Oddly, though, after the village was cleared from Malaga, nothing ever happened on the island. No hotels. No spas. No second homes or cottages. Nothing. Ironically, a few descendants now store some of their lobster traps and fishing gear there. But, the island remains relatively untouched.

Today, Malaga is owned by Maine Coast Heritage Trust (MCHT), a conservation group. MCHT has created a walking path and erected some signage but they plan to keep the island wild and uninhabited while still allowing the fisherman their limited use of Malaga.

Photo Illustrations by Kate Philbrick

As a documentary photographer, I photograph what is happening in front of me. I record what I see in the most truthful way possible. Working on a story which happened in the early 1900s was challenging because I wasn't there to record events such as the houses being dismantled and moved or Governor Plaisted's visit to the island. I had to find a way to visually portray the contrast of the islanders as they really were with the newspapers depiction of the community.

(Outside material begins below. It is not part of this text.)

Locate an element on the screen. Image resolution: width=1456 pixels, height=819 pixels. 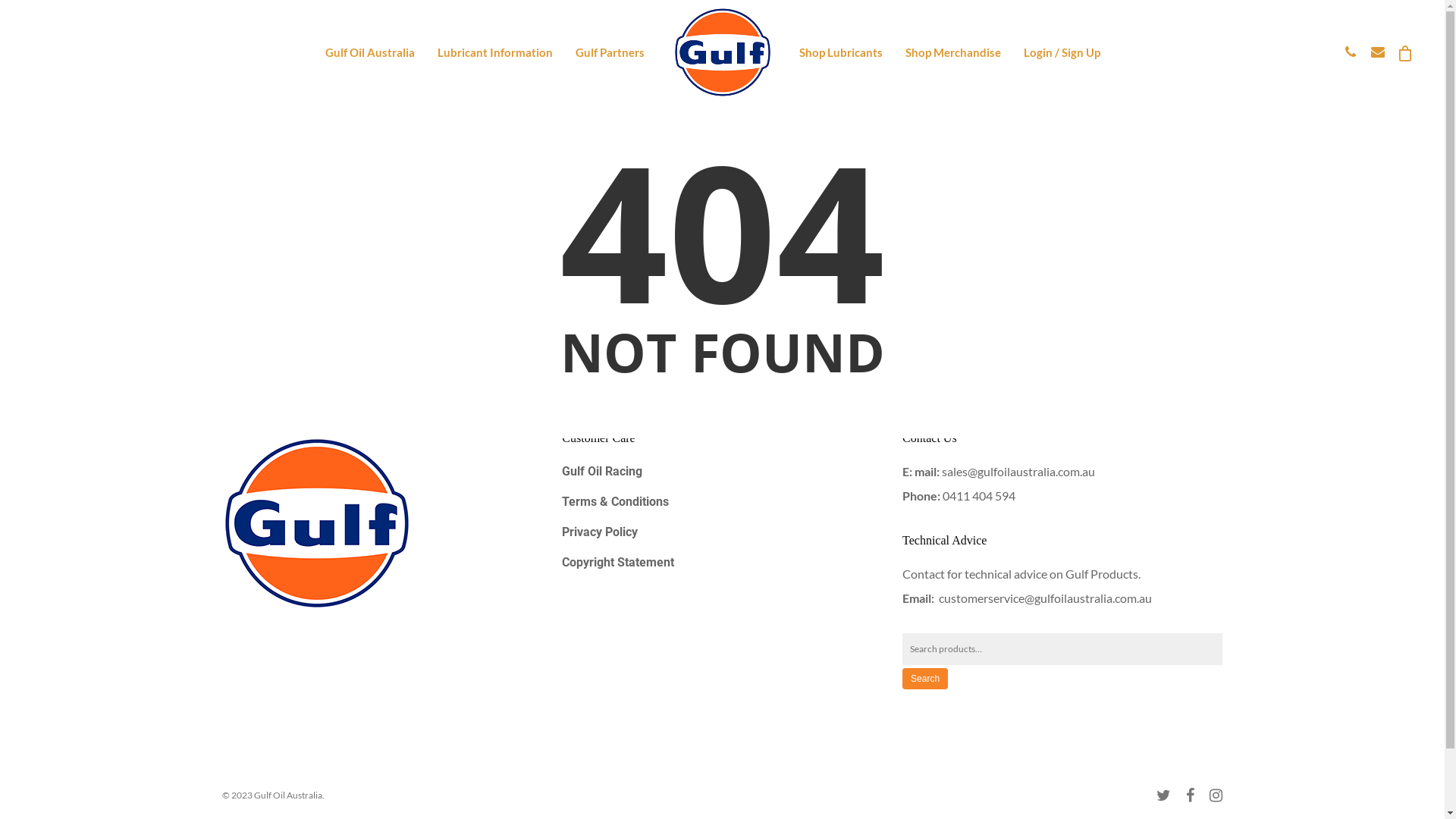
'Shop Merchandise' is located at coordinates (952, 51).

Our research for this story led us to local archives in Maine and one in Boston, to find documentation of what happened leading up to the eviction and it's aftermath. I was able to scan roughly two hundred documents and old photographs referring to Malaga and it's people. This section of imagery is a combination of some of those scanned documents with photographs I took on my visits to the island during a two and a half year period. For me, these photo illustrations show the layers of this sad story that still effect the community.